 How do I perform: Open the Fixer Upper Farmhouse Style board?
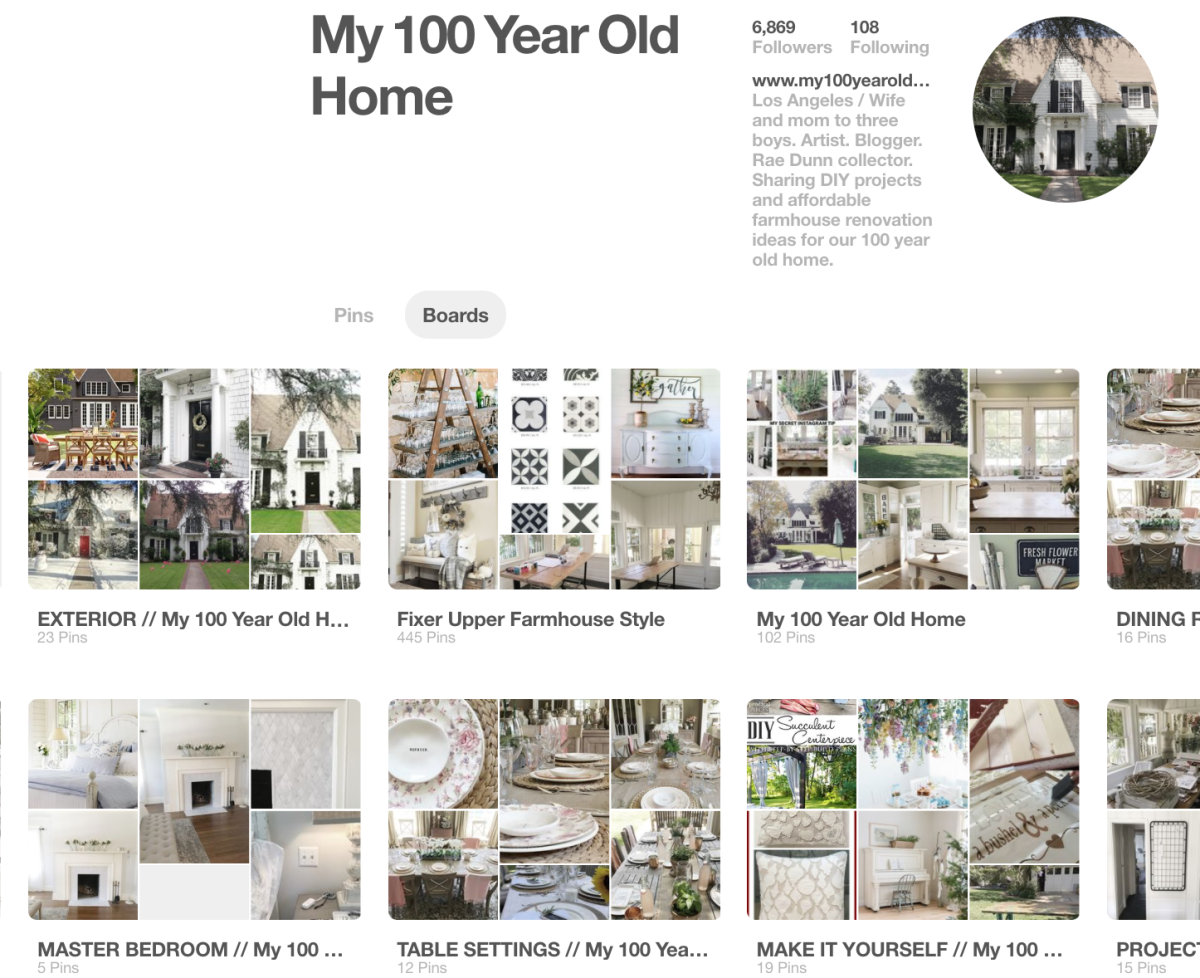(530, 619)
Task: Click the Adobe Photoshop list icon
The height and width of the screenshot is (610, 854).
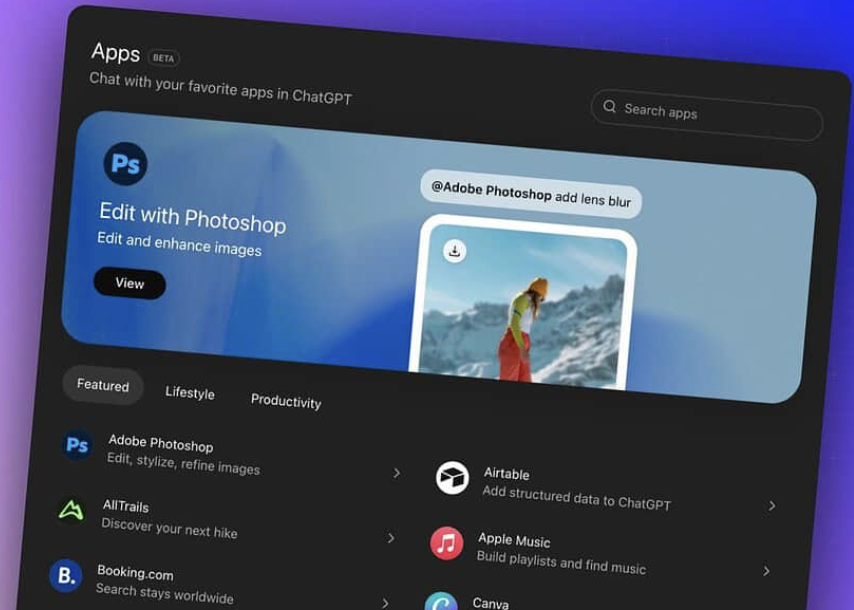Action: coord(77,445)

━━━━━━━━━━

ASSIGNMENT » All of the entries above are to be restated word for word, minus the images.

TASK RESPONSE »
 How do I perform: Open the Fixer Upper Farmhouse Style board?
(530, 619)
Task: Click the Adobe Photoshop list icon
The height and width of the screenshot is (610, 854).
Action: coord(77,445)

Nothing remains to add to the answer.